Essere servi in condivisione con i più sofferenti.

La seconda cosa da scegliere, per essere come Giovanni, testimoni di Gesù Cristo, luce del mondo, è voler far parte di quel piccolo resto che sono i poveri di JHWH, cioè il “servo collettivo” del Dio «Ci sono che ci sono». Giovanni Battista ci indica la strada per essere annoverati tra i poveri di JHWH ed essere, insieme, in comunione tra noi e in condivisione con i più sofferenti di noi, l'«Israele» suo servo: far scomparire il nostro io, la nostra gloria, i nostri titoli per far apparire, mediante la nostra corporeità vivente, in comunione con tutti i poveri, la Luce che è lo Spirito del Cristo risorto, già presente nel nostro cuore. Diventeremo allora anche noi «luce del mondo e sale della terra» (Mt 5, 13-16), testimoni della Luce, che è Cristo, secondo le beatitudini del Regno di Dio (Mt 5,3-12).
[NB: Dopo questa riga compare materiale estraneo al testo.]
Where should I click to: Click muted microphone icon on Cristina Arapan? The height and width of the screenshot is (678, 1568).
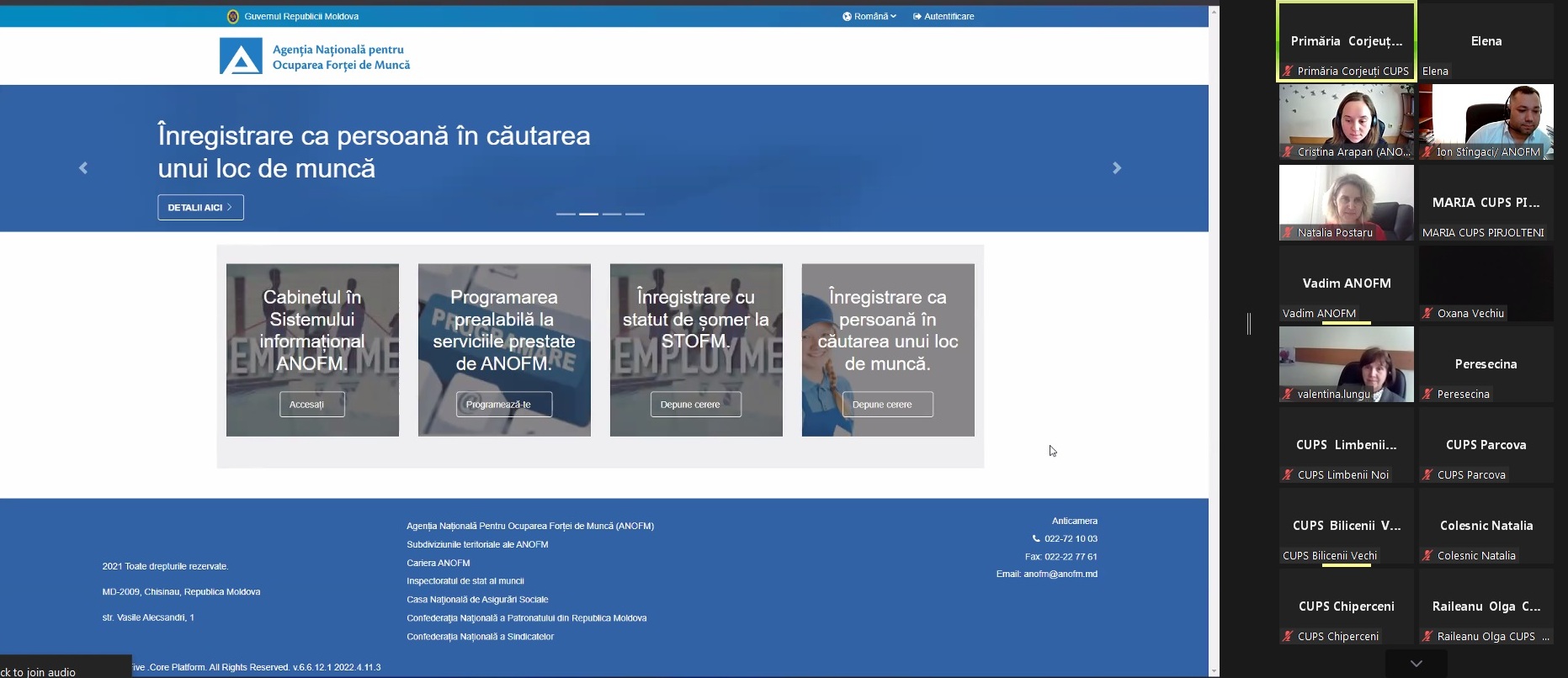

Spetta a ciascuno di noi la scelta, come abbiamo pregato con il salmo: «Ecco, Signore, io vengo per fare la tua volontà». Solo chi si nutre del pane della Parola di Dio ogni giorno, solo chi si nutre del pane dell'Eucaristia, adorando e accogliendo lo stesso Cristo non solo nel pane consacrato, ma anche nella carne dei più sofferenti, sentirà la gioia profonda della «grazia e pace» dello Spirito Santo che unisce eternamente il Padre e il Figlio e che unisce in comunione gioiosa «tutti quelli che in ogni luogo invocano (umilmente) il nome del Signore nostro Gesù Cristo» (1Cor. 1,2).